Jedes Jahr rund um meinen Geburtstag lädt Apple die Entwicklergemeinde nach Kalifornien zum Hochamt für Apples Softwareentwicklung. Die Worldwide Developer Conference (WWDC) öffnet dann ihre Türen für die Profis und auch die Anfänger unter den Softwareentwicklern. Mehrere Tage lang führen Apple Ingenieure ihre Kunden in die Geheimnisse der neuen Software-Frameworks ein. Heute hat die Keynote zur WWDC 2020 stattgefunden und ich war dabei.

Dieses Jahr ist anders. Diesmal tummeln sich nicht tausende junge und dynamische Nerds rund um den Veranstaltungsort. Corona hat da einen Strich durch die Rechnung gemacht. Diesmal ist die Veranstaltung rein virtuell und ist auch um ca. zwei Wochen nach hinten verschoben worden. Trotzdem waren die Erwartungen auch dieses Jahr hoch. Apple hat seine Hausaufgaben wirklich gut gemacht und auch eine wichtige strategische Neuausrichtung angekündigt. Mit dieser möchte ich anfangen.

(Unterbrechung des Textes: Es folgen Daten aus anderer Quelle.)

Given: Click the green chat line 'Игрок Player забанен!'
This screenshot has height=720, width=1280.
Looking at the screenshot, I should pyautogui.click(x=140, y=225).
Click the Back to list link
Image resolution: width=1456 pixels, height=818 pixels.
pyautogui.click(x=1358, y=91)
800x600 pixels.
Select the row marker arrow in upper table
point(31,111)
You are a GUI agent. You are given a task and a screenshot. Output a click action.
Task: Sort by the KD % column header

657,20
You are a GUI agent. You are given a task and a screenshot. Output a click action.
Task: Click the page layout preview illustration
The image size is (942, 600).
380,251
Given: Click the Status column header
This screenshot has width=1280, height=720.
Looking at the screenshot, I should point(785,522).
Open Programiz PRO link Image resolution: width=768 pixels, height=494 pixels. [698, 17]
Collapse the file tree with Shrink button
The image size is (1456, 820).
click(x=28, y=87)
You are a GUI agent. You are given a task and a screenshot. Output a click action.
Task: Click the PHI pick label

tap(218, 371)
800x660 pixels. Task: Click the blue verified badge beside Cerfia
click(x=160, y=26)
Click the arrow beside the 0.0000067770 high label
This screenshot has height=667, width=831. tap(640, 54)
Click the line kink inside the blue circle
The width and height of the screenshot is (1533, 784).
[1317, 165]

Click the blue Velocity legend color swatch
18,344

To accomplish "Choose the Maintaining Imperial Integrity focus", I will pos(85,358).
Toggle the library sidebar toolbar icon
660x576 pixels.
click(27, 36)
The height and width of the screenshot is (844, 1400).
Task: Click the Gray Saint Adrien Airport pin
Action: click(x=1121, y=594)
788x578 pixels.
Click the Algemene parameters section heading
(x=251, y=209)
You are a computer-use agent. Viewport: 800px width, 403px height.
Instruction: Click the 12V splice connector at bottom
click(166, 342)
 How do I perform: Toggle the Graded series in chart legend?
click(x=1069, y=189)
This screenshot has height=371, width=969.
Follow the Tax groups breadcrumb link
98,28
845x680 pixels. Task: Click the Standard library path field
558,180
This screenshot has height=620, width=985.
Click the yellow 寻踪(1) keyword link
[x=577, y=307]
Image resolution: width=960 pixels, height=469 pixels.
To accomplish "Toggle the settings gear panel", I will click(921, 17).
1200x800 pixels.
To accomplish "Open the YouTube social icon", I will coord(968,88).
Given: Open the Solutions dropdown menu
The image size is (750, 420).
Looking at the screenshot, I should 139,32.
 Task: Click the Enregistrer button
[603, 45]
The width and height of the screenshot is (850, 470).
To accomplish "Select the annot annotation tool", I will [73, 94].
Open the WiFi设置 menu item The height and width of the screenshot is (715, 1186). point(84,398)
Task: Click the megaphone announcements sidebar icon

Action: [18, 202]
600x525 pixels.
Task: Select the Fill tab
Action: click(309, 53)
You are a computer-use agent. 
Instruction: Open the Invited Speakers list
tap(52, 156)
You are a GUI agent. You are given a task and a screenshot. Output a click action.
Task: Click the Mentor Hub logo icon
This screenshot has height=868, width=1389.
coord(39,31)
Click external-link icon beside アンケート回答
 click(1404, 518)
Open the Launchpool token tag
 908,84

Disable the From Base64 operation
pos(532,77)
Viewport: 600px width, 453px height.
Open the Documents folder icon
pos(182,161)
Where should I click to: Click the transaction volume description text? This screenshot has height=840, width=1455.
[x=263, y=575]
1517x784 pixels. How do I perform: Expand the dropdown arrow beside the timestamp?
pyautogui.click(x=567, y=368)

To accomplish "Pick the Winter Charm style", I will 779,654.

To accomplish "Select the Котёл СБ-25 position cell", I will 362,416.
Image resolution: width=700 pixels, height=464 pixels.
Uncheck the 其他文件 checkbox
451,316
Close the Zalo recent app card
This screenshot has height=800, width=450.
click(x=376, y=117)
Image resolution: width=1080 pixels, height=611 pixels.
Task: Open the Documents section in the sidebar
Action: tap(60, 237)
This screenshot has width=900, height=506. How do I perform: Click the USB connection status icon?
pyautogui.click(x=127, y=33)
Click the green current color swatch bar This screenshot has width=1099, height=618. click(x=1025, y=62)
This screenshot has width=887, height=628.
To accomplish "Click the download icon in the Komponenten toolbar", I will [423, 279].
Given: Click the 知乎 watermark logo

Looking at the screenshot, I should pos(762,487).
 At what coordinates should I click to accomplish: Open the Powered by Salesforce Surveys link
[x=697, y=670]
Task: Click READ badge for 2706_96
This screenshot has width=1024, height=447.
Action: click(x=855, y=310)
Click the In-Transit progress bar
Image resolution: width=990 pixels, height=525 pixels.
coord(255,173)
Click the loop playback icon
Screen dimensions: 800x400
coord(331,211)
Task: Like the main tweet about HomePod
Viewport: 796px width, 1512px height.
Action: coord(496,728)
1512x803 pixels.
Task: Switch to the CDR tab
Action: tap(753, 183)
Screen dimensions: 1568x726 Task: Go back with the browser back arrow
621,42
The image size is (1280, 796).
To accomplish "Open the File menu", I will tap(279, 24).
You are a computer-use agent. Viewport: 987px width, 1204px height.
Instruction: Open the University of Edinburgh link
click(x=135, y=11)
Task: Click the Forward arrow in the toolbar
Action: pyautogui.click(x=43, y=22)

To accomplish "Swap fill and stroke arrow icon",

macOS wird auf ARM-Prozessoren laufen
Die Auguren haben es schon vorhergesehen, dass macOS in Zukunft auf Apples ARM Prozessoren laufen wird. Apple bezeichnete diese Prozessoren vorläufig generell als „Apple Silicone“. Im ersten Developer Kit ist ein A12Z-Prozessor in einen Mac mini eingebaut, der bereits nach der WWDC an registrierte Entwickler verteilt werden soll. Die ersten offiziell verfügbaren Macs mit „Apple Silicon“ sollen Ende 2020 auf den Markt kommen.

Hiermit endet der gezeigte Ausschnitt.